Regardless of the underlying type of lymphoma, there is no standard approach for relapsed or refractory HIV-associated lymphoma. In most cases, investigators will follow the recommendations for HIV-negative patients, combined with continuous cART application. However, one major question will be the use of high-dosed chemotherapy followed by hematopoietic stem cell transplantation in relapsed HIV lymphoma. In the largest series ever on lymphoma transplants in HIV-positive patients, the European Society for Blood and Marrow Transplantation (EBMT) recently analyzed 118 patients with various lymphoma subtypes undergoing autologous transplantation [20•]. With a median follow-up of 4 years, 3-year non-relapse mortality, incidence of relapse, PFS and OS were 10%, 27%, 63%, and 66%, respectively. By multivariate analysis, disease status less than PR but not CD4+ cell count at the time of autologous transplantation was a significant predictor of unfavorable PFS and OS. The authors concluded that autologous transplantation is safe and effective in patients with HIV-related lymphoma and should be considered according to the same criteria adopted for HIV-negative patients.

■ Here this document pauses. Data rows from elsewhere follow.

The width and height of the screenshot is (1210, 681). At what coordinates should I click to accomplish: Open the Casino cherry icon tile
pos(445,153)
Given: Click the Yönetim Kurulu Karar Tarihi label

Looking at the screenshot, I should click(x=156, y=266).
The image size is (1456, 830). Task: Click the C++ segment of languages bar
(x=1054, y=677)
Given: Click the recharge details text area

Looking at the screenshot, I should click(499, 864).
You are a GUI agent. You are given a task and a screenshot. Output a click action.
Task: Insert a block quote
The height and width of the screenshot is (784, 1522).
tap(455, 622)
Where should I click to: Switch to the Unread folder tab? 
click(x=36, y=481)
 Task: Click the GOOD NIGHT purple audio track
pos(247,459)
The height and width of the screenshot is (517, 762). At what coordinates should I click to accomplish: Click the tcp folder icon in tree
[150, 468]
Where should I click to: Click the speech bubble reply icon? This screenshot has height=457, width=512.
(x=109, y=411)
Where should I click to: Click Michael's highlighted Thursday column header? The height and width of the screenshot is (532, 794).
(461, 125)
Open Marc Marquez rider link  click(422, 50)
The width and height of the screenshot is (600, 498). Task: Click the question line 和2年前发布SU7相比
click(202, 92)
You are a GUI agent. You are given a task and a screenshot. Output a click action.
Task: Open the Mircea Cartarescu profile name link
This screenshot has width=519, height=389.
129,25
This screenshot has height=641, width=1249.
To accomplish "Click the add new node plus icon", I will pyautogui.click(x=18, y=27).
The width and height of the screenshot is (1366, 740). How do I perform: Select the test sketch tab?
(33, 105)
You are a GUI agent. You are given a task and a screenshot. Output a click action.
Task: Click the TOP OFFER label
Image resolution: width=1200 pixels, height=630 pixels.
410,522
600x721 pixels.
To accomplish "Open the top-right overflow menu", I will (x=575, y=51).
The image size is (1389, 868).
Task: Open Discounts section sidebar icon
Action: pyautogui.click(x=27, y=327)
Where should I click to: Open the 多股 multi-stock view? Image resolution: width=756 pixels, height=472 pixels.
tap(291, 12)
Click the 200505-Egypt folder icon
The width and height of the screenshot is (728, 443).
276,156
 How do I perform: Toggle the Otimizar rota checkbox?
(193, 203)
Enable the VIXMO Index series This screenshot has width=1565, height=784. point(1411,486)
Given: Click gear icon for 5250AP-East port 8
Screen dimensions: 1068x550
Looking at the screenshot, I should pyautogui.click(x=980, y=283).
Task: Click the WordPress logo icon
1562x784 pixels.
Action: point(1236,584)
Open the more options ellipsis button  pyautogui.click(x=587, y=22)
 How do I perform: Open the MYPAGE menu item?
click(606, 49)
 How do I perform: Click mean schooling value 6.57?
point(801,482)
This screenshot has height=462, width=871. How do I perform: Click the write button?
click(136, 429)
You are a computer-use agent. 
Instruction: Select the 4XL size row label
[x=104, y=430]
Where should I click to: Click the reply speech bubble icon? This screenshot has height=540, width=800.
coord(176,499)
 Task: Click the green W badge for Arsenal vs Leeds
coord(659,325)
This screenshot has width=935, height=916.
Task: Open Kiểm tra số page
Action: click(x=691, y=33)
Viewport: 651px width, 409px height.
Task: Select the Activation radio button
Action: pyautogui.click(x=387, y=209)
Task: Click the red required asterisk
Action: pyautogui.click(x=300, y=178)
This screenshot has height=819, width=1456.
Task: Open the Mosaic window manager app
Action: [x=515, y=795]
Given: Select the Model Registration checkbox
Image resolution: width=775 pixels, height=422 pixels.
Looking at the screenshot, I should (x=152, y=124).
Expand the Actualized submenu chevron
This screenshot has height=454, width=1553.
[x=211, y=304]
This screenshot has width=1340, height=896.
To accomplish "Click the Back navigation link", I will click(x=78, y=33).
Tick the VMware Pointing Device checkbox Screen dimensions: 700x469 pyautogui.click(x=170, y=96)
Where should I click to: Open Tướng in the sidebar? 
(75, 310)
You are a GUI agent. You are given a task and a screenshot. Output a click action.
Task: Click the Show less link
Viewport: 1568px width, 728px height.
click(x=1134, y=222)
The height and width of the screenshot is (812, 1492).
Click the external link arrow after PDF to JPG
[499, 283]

There are only limited data on the use of allogeneic transplantation in relapsed HIV-associated lymphoma, suggesting that this approach may be feasible [72, 73]. Chimeric antigen receptor (CAR) T cell therapy is a promising new class of cellular immunotherapy showing activity in several hematologic malignancies. These T cells are genetically modified to express CARs which recognize specific tumor targets and inducing an immune response leading to partial or complete tumor eradication [74]. In a small report of two patients with refractory HIV-associated high-grade B cell lymphoma, CAR T cells could induce a durable remission of even more than 1 year without influencing control of HIV infection [75].

Conclusion

Overall, the outcome of patients with HIV-associated lymphoma significantly improved over the past decades, especially due to the availability of cART. The choice of treatment depends on patient’s performance status and active infections, but in most cases, therapy will follow the recommendations for HIV-negative patients. However, despite the use of intensive protocols in the cART era, the outcome of HIV lymphoma is still worse compared with the HIV-negative population. In the relapsed situation, autologous and allogeneic stem cell transplantation and even CAR T cell therapy may be feasible but will need further evaluation in prospective trials. Future directions include the delineation of the most effective but less toxic therapy but also the identification of new driver pathways and further therapeutic targets.

Compliance with Ethical Standards

Conflict of Interest

The author declares that there is no conflict of interest.

Human and Animal Rights and Informed Consent

This article does not contain any studies with human or animal subjects performed by the author.